Figure 2. Coefficient Forest Plot — Adjusted Model (Model 2)
Figure 2. Coefficient (forest) plot showing estimated differences in age-adjusted pancreatic cancer incidence rate (per 100,000 persons) for each predictor in the adjusted model (Model 2) relative to reference categories. Points represent point estimates; horizontal lines represent 95% confidence intervals. Dashed vertical line indicates the null (β = 0). Reference categories: Non-Hispanic White (race/ethnicity), Under 50 (age group), Female (sex).
Figure 3. Standard Diagnostic Plots — Adjusted Model (Model 2)
Figure 3. Standard linear regression diagnostic plots for the adjusted model (Model 2): Residuals vs. Fitted (linearity and homoscedasticity), Normal Q-Q (normality of residuals), Scale-Location (homoscedasticity), and Residuals vs. Leverage (influential observations). No Cook’s distance threshold of 1 is exceeded.

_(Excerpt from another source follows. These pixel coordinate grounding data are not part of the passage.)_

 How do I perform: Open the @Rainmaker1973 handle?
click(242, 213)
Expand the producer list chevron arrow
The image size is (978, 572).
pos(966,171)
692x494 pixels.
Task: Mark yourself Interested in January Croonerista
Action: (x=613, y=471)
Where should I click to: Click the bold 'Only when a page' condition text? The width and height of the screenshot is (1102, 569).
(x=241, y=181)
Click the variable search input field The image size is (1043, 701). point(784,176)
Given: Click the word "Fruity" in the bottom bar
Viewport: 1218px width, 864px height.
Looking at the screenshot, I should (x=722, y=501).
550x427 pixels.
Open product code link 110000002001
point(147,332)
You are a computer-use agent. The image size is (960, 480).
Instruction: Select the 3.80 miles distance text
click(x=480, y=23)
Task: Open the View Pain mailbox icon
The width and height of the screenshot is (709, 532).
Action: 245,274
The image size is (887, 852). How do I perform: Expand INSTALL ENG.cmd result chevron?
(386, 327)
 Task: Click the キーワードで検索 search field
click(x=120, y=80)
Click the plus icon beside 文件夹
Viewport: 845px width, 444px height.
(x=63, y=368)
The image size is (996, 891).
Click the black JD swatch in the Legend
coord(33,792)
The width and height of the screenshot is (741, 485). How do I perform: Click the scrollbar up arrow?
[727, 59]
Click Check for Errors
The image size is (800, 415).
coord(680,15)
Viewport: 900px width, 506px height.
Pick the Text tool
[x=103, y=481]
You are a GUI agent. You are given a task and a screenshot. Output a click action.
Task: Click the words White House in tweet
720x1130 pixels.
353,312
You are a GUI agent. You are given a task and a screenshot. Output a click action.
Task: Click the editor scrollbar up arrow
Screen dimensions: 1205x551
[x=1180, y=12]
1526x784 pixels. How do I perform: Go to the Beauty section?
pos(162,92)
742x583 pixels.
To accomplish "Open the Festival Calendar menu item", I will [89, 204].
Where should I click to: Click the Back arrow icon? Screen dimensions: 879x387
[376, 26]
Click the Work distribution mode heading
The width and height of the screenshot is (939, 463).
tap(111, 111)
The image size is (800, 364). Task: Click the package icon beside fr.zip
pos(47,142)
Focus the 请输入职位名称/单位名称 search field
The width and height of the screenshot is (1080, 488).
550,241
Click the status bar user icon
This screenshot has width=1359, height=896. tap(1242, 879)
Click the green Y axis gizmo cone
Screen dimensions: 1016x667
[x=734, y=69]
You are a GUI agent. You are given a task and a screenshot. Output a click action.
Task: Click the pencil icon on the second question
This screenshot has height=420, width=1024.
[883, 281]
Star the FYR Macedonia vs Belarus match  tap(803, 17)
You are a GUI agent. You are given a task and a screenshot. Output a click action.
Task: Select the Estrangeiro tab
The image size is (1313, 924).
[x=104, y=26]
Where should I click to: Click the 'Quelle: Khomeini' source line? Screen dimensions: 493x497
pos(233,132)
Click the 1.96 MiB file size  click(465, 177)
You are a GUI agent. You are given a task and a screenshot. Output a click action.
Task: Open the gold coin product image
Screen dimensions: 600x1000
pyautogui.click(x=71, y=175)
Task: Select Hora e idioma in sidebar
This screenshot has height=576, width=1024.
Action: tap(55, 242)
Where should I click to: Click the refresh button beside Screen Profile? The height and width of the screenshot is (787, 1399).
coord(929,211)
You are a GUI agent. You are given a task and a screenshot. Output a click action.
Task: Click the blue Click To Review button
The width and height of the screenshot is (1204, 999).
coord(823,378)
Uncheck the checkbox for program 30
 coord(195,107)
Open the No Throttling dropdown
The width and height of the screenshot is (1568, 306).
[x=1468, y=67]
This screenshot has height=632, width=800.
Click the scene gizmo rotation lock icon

Figure 4. Cook’s Distance — Influential Observation Check
Figure 4. Cook’s distance for each observation (stratum) in the adjusted model (Model 2). Red dashed line: Cook’s D = 1 (conventional influential threshold). Orange dashed line: 4/N = 0.22 rule-of-thumb threshold. No observation exceeds Cook’s D = 1; several 65+ strata exceed the 4/N threshold, reflecting their high-leverage incidence values.